Device Policy API to choose a private key silently
Support for certificate chooser (keychain) to first query a profile
owner (if one exists) for a silent credentials grant which will be
passed back to the caller as an alias.
Bug: 15065444
Change-Id: I0729b435c218b7991e6cb5faedefb7900577afcc
diff --git a/keystore/java/android/security/KeyChain.java b/keystore/java/android/security/KeyChain.java
index dfa41e8..e9c24dd 100644
--- a/keystore/java/android/security/KeyChain.java
+++ b/keystore/java/android/security/KeyChain.java
@@ -127,6 +127,12 @@
* Extra for use with {@link #ACTION_CHOOSER}
* @hide Also used by KeyChainActivity implementation
*/
+ public static final String EXTRA_URL = "url";
+
+ /**
+ * Extra for use with {@link #ACTION_CHOOSER}
+ * @hide Also used by KeyChainActivity implementation
+ */
public static final String EXTRA_ALIAS = "alias";
/**
@@ -224,6 +230,51 @@
* selected alias or null will be returned via the
* KeyChainAliasCallback callback.
*
+ * <p>The device or profile owner can intercept this before the activity
+ * is shown, to pick a specific private key alias.
+ *
+ * <p>{@code keyTypes} and {@code issuers} may be used to
+ * highlight suggested choices to the user, although to cope with
+ * sometimes erroneous values provided by servers, the user may be
+ * able to override these suggestions.
+ *
+ * <p>{@code host} and {@code port} may be used to give the user
+ * more context about the server requesting the credentials.
+ *
+ * <p>{@code alias} allows the chooser to preselect an existing
+ * alias which will still be subject to user confirmation.
+ *
+ * @param activity The {@link Activity} context to use for
+ * launching the new sub-Activity to prompt the user to select
+ * a private key; used only to call startActivity(); must not
+ * be null.
+ * @param response Callback to invoke when the request completes;
+ * must not be null
+ * @param keyTypes The acceptable types of asymmetric keys such as
+ * "RSA" or "DSA", or a null array.
+ * @param issuers The acceptable certificate issuers for the
+ * certificate matching the private key, or null.

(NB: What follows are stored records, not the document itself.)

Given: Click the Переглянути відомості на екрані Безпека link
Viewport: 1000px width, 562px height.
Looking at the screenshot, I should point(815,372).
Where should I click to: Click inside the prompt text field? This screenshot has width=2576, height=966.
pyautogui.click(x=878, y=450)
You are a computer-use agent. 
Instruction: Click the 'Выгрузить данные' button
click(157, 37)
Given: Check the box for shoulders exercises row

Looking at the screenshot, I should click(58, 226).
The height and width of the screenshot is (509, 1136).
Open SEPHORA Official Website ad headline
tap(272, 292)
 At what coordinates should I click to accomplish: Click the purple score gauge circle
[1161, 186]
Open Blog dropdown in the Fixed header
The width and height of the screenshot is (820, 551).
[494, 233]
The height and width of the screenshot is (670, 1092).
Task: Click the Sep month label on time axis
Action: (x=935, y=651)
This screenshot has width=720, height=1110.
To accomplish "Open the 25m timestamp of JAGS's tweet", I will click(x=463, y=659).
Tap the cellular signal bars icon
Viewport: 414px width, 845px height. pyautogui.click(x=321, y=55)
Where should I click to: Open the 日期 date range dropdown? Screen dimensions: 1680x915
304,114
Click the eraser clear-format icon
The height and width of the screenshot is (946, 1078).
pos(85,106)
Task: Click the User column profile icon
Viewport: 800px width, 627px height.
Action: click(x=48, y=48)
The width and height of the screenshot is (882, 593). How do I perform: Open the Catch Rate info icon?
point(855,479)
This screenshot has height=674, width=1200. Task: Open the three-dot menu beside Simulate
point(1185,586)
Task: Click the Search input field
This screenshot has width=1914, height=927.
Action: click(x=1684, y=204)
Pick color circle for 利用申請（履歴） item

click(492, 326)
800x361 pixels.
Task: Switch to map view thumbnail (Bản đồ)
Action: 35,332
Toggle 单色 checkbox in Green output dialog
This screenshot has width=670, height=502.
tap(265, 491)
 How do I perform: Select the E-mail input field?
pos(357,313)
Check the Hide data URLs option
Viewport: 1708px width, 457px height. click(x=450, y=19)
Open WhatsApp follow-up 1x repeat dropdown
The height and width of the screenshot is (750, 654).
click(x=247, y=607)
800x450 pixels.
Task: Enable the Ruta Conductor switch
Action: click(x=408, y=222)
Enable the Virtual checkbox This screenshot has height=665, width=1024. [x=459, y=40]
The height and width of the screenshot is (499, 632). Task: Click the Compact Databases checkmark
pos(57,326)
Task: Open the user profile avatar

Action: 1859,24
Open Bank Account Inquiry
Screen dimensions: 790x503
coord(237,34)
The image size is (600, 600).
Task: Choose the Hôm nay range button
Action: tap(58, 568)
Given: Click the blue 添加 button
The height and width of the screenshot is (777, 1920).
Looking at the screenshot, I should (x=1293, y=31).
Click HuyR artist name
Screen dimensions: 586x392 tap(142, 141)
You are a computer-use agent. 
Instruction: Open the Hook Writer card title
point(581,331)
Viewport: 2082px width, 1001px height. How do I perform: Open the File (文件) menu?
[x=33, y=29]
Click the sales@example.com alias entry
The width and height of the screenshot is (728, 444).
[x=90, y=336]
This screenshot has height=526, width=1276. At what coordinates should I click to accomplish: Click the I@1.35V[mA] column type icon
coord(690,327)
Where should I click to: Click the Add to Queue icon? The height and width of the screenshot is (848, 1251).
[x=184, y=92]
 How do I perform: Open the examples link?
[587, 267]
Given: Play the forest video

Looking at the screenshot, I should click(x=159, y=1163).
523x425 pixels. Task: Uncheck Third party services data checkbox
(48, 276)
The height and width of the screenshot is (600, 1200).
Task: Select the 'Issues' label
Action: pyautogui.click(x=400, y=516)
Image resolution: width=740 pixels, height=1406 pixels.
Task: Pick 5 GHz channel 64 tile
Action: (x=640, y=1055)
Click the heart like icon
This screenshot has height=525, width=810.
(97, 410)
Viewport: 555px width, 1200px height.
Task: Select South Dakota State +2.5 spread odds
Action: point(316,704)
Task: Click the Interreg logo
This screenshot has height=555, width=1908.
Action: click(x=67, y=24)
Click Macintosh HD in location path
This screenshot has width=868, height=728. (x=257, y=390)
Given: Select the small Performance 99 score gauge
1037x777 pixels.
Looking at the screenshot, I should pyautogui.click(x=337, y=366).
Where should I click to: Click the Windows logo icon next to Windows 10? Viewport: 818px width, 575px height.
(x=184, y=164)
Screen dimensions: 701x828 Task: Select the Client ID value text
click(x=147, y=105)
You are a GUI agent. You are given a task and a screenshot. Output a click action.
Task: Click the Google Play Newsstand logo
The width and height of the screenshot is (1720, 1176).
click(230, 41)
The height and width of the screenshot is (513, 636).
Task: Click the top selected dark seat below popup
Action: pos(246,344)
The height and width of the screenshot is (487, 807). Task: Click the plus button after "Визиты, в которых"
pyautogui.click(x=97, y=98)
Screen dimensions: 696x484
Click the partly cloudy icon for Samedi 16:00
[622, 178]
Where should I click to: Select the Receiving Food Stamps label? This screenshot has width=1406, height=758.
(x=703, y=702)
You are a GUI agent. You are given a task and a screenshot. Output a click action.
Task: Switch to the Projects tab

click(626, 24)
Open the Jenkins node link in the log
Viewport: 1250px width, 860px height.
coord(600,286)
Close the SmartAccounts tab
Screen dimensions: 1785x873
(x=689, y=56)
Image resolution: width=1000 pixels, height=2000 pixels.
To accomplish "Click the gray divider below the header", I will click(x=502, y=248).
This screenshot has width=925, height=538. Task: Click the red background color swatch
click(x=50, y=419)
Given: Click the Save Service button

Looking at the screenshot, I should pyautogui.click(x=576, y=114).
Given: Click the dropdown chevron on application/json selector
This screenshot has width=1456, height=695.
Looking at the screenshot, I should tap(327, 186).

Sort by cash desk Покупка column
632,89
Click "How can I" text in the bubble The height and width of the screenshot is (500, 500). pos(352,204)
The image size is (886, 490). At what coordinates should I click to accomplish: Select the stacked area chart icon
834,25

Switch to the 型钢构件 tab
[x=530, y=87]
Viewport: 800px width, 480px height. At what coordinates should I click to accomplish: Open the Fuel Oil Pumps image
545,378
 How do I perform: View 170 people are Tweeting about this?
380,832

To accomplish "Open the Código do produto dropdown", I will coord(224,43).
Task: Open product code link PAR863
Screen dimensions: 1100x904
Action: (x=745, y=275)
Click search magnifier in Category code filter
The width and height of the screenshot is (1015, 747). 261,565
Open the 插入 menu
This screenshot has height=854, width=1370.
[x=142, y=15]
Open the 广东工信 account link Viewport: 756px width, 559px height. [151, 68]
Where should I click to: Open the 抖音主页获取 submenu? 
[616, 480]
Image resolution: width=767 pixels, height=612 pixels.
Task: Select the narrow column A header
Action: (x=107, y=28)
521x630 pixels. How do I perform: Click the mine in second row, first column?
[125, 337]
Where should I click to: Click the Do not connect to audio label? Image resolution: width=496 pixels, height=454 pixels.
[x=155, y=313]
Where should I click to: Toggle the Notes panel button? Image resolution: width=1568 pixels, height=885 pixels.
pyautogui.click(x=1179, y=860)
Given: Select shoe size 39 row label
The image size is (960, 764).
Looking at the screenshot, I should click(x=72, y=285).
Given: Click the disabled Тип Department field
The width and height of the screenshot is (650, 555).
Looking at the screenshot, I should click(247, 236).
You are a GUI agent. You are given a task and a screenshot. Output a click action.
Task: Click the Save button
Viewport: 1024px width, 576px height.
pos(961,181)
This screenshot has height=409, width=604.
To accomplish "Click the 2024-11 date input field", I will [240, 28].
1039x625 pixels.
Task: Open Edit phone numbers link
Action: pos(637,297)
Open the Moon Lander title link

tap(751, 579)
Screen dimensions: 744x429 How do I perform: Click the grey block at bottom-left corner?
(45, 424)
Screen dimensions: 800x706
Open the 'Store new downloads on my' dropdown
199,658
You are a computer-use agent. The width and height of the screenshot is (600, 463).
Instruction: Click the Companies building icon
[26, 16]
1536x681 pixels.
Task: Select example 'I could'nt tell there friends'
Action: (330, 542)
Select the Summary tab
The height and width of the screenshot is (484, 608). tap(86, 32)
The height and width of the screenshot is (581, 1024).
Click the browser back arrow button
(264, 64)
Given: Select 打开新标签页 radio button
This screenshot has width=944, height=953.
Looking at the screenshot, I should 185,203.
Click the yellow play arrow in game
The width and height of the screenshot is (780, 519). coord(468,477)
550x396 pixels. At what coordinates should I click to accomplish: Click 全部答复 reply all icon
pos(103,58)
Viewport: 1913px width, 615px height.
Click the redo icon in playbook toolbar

+ * @param host The host name of the server requesting the
+ * certificate, or null if unavailable.
+ * @param port The port number of the server requesting the
+ * certificate, or -1 if unavailable.
+ * @param alias The alias to preselect if available, or null if
+ * unavailable.
+ */
+ public static void choosePrivateKeyAlias(Activity activity, KeyChainAliasCallback response,
+ String[] keyTypes, Principal[] issuers, String host, int port, String alias) {
+ choosePrivateKeyAlias(activity, response, keyTypes, issuers, host, port, null, alias);
+ }
+
+ /**
+ * Launches an {@code Activity} for the user to select the alias
+ * for a private key and certificate pair for authentication. The
+ * selected alias or null will be returned via the
+ * KeyChainAliasCallback callback.
+ *
+ * <p>The device or profile owner can intercept this before the activity
+ * is shown, to pick a specific private key alias.</p>
+ *
* <p>{@code keyTypes} and {@code issuers} may be used to
* highlight suggested choices to the user, although to cope with
* sometimes erroneous values provided by servers, the user may be
@@ -249,12 +300,14 @@
* certificate, or null if unavailable.
* @param port The port number of the server requesting the
* certificate, or -1 if unavailable.
+ * @param url The full url the server is requesting the certificate
+ * for, or null if unavailable.
* @param alias The alias to preselect if available, or null if
* unavailable.
*/
public static void choosePrivateKeyAlias(Activity activity, KeyChainAliasCallback response,
String[] keyTypes, Principal[] issuers,
- String host, int port,
+ String host, int port, String url,
String alias) {
/*
* TODO currently keyTypes, issuers are unused. They are meant
@@ -283,6 +336,7 @@
intent.putExtra(EXTRA_RESPONSE, new AliasResponse(response));
intent.putExtra(EXTRA_HOST, host);
intent.putExtra(EXTRA_PORT, port);
+ intent.putExtra(EXTRA_URL, url);
intent.putExtra(EXTRA_ALIAS, alias);
// the PendingIntent is used to get calling package name
intent.putExtra(EXTRA_SENDER, PendingIntent.getActivity(activity, 0, new Intent(), 0));